I have a dataset of around 100,000 companies. For each company, I have a bunch of features such as: Number of employees, Number of customers, Number of complaints, other additional company attributes and the current number of managers for each company.
My goal is to determine how many managers a company “should” have, even though there is no direct label indicating whether the current manager count is correct or adequate. Essentially, I want to: Identify companies that may be under-managed and eventually build a calculator so that if a new company gives me its data (employees, customers, etc.), I can suggest a recommended manager count. Since there’s no ground truth or existing label (e.g., the ideal manager count is X), I’m exploring unsupervised approaches such as clustering.

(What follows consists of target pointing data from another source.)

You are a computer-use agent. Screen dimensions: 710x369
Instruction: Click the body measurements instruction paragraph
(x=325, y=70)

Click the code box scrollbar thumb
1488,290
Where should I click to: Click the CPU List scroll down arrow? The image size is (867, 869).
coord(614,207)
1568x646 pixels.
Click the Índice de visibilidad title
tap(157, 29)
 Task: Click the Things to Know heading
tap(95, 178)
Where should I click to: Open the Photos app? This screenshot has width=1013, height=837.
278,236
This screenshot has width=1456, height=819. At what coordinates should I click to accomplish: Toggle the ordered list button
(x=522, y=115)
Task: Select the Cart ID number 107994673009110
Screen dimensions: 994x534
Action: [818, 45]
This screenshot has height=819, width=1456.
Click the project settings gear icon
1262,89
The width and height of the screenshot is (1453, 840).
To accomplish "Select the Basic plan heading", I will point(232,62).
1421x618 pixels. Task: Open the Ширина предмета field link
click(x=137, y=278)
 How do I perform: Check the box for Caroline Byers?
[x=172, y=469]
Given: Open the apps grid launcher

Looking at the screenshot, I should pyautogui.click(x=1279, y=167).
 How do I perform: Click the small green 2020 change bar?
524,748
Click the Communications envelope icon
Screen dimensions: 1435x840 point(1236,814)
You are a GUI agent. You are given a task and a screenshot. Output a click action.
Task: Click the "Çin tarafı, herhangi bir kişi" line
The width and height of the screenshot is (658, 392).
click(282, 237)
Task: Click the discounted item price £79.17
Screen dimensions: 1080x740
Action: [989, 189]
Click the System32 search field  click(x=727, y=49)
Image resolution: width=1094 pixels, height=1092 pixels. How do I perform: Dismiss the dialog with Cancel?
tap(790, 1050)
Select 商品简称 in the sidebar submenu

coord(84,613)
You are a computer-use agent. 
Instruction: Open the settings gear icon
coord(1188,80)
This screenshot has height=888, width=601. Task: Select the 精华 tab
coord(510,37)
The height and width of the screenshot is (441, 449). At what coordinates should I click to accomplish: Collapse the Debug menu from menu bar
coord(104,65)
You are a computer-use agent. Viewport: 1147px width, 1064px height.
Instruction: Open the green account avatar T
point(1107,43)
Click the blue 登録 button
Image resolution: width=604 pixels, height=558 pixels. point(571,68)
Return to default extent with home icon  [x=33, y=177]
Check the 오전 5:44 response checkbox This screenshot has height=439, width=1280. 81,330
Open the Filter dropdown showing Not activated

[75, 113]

The idea is to group companies by their operational characteristics (employees, customers, complaints, etc.) and then derive a typical or “normative” manager count (or ratio) within each group.
However, I’m unsure about the best way to include the existing manager count in this analysis. Specifically:
Should I exclude the manager count when clustering, then afterward analyze the distribution of manager counts within each cluster to see which companies deviate? or should I include the manager count in the features during clustering, so the algorithm can learn patterns of how many managers typically go with a given company profile?
I also wonder how to validate or compare different approaches, given the lack of direct labels. Are there standard methods, internal metrics, or domain-driven techniques to confirm that a derived “manager count” is sensible? Are there best practices for deciding thresholds (e.g. identifying outliers who deviate significantly from the cluster average)?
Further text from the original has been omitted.